Isaac D. Buck


Five years and two near-death experiences later, the Patient Protection and Affordable Care Act of 2010 (ACA) has restructured the delivery of American health care. It has provided coverage to millions of Americans who previously lacked it, outlawed discrimination in the insurance marketplace, and armed patients with consumer-based tools to streamline their care. The ACA has had a positive impact throughout the country. But it can only go so far.
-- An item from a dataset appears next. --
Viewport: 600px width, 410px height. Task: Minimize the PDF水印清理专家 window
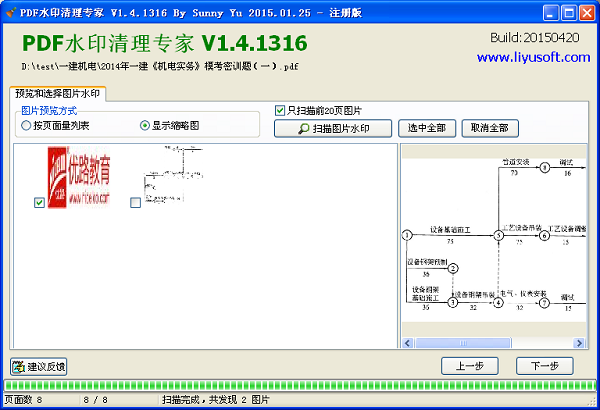[551, 12]
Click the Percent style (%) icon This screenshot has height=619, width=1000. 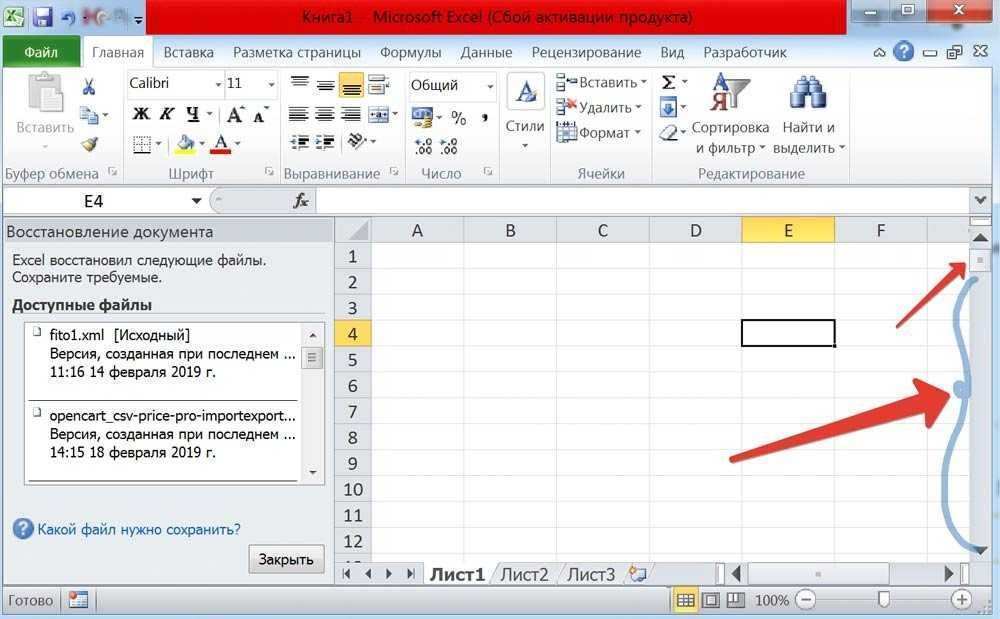[x=458, y=119]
Separate from providing access, the most daunting challenge facing American health care, and Medicare in particular, is how to control expenditures and utilization in an era of unprecedented enrollment growth. Past efforts to control expenditure and utilization have failed, and starkly conflict with the dominant paradigm in American health care that sanctifies the autonomy and nearly unlimited discretion of the American health care provider. This paradigm often views attempts that seek cost-effectiveness as heavy- handed government intervention. But as Medicare’s enrollment is likely to swell from 52 million today to nearly 90 million by 2040, the costs and utilization problem will not abate with age. While the ACA may help reduce unnecessary and unwanted care and expand coverage, it cannot fully address the overtreatment problem due to a confluence of factors—namely, the often-acute emergent situations and incomparable pain patients encounter, the imperfect agency relationship between patients and payers, and the intractable information asymmetry that exists within the enterprise.
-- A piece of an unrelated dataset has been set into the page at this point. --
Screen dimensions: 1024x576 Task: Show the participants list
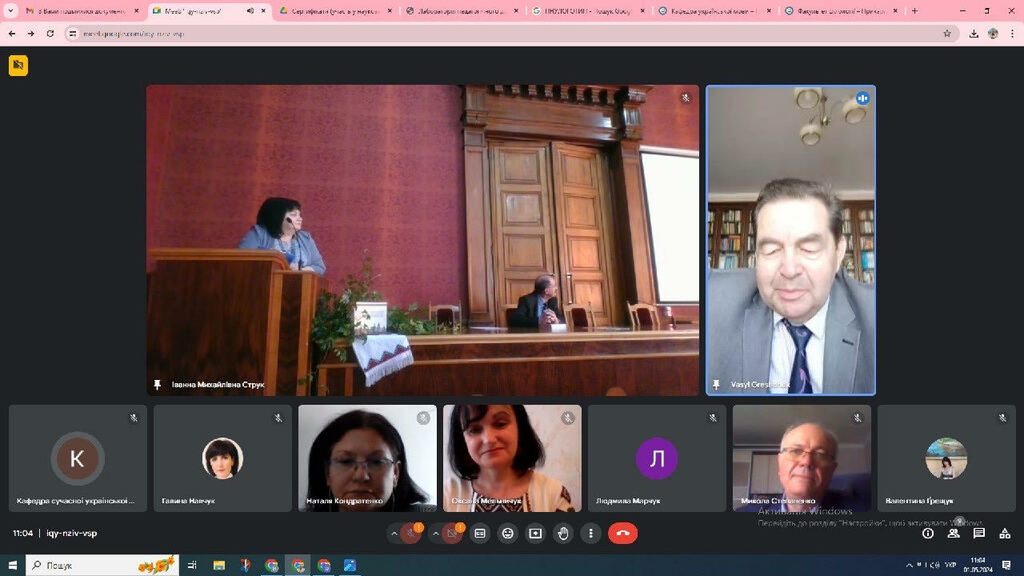click(953, 533)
This challenge begs for creative legal and policy-based solutions that seek to maintain provider autonomy and patients’ freedom of choice, but also construct reasonable incentives and limitations to prod providers and Medicare beneficiaries into choosing more cost-effective treatments. It is made all the more difficult by Medicare’s reimbursement structure, a regime that still largely rewards and incentivizes excess. Recognizing that tension, this piece nods to previous scholarship that has suggested importing fiduciary principles into the provider-patient relationship, but builds on it by arguing for the inculcation of fiduciary principles into the largely unrecognized payer-provider relationship. Requiring the provider to owe a duty of loyalty to the payers in the Medicare enterprise—American taxpayers—would introduce pressures on providers to limit excessive and expensive health care by opening the door for Medicare to seek judicial remedies in cases of wrongdoing. This new duty would further nuance the provider’s loyalties and also reflect other professionals’ multilayered duties of loyalty. Finally, this move would not increase regulations governing providers, nor rob them of their dear autonomy, but would limit unreasonable health care costs and utilization where possible—something that, heretofore, Medicare has failed to do.